2006-04-23

Brother Hu are you also broke-sleeve ? (胡哥您也断袖乎)

Caption competition
  • I will begin: 胡哥您也断袖乎? Would you broke-sleeve Brother Hu? (Broke-sleeve - the equivalent of Brokeback in ancient China. The man's sleeve was under his sound asleep lover, not wanting to wake the lover up, the sleeve was cut.)
see also The 88s, Washington Post,

Yes, I reversed the time order of the 2 pictures for humorous effect.

It is hard not to see the Far Long Gong / Secret Service incidence as a conspiracy. It is, more suspicious than the Belgrade Embassy incidence. The best review is by China Matters.
  • "An analogous situation would have been if the Chinese government had granted a credential to Jose Padilla's mother as representative of “The Newspaper of Record for Increasingly Desperate and Infuriated Relatives of Detainees at Abu Ghraib and Guantanamo” and permitted her to participate in President Bush’s visit to Beijing last year.
  • The takeaway, intentional or inadvertent, is that the Bush administration simply doesn’t care enough, either about Hu Jintao’s face--or about relations with his regime--to take care to prevent such a humiliating incident."
China will remember this insult. But it will not act, yet. In fact, as a victim China has gained a lot of sympathy, lot more than what it lost in the humiliation. It should celebrate this as a great PR success, for its restraint, and the restraint of its reporters throughout the incidence.

We will see cooperation and business as usual, not a single word will be said. Until, one day, when the opportunity arises, Mr Bush, you may get your own embarassment. There is a problem for the Chinese, how can you beat this prank -- e.g., reveal US state secret?

(Update) Someone asked what would be the remedy from Bush. This is what I would do if I were Dubya
  • Publicly apologize
  • A public statement from the person in charge of Secret Services, in terms of procedure in place and what will be changed, about why there was no screening and why she was not taken care of within 30 seconds
  • Penalty on Epoch Times, no more press pass for any state function during the next 12 months (this does not really hurt this paper as all it does is copying and fabricating items, but it is still needed to encourage responsible media)
But I am no Dubya and I can bet that this will never happen.

Last but not least, back to business.
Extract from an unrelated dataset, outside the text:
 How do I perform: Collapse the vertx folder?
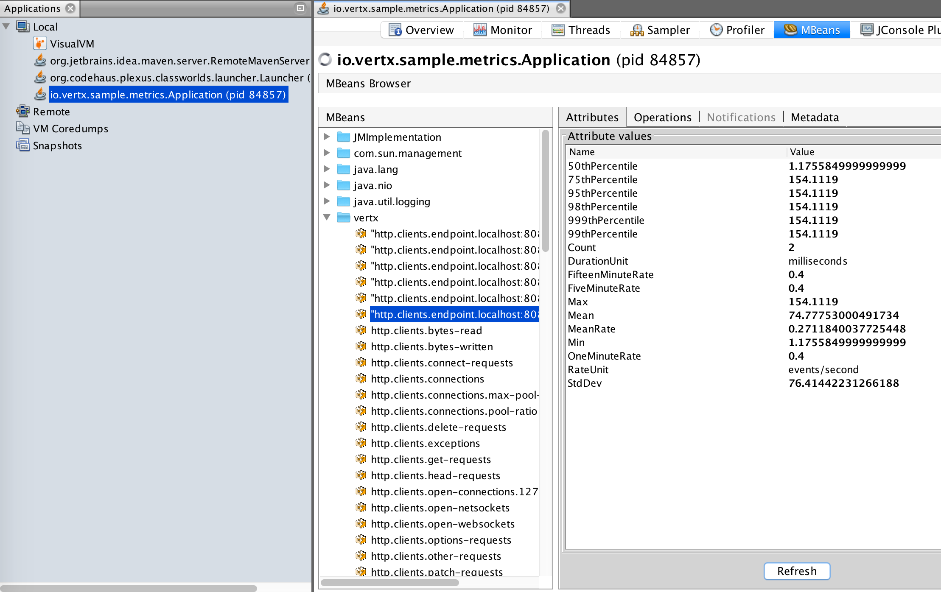click(327, 218)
Via ESWN and Billsdue, all insightful and informative

Categories:

2 comments:

bobby fletcher said...

It just smells fishy.

Another thing I noticed was although we knew Epoch's "China concentration camp" allegation was bunk around 3/21, the State Dept sat on the finding until 4/15 3:30pm, the Friday afternoon before Hu's visit:

http://usinfo.state.gov/xarchives/display.html?p=washfile-english&y=2006&m=April&x=20060416141157uhyggep0.5443231&t=livefeeds/wf-latest.html

Is it so to not affect any anti-China protests that's already in the swing over the weekend? Knowing it won't make news until Monday?

I don't want to believe that...

- bobby fletcher

Anonymous said...

you forget another classical chinese euphemism for homosexuality...sharing the PEACH.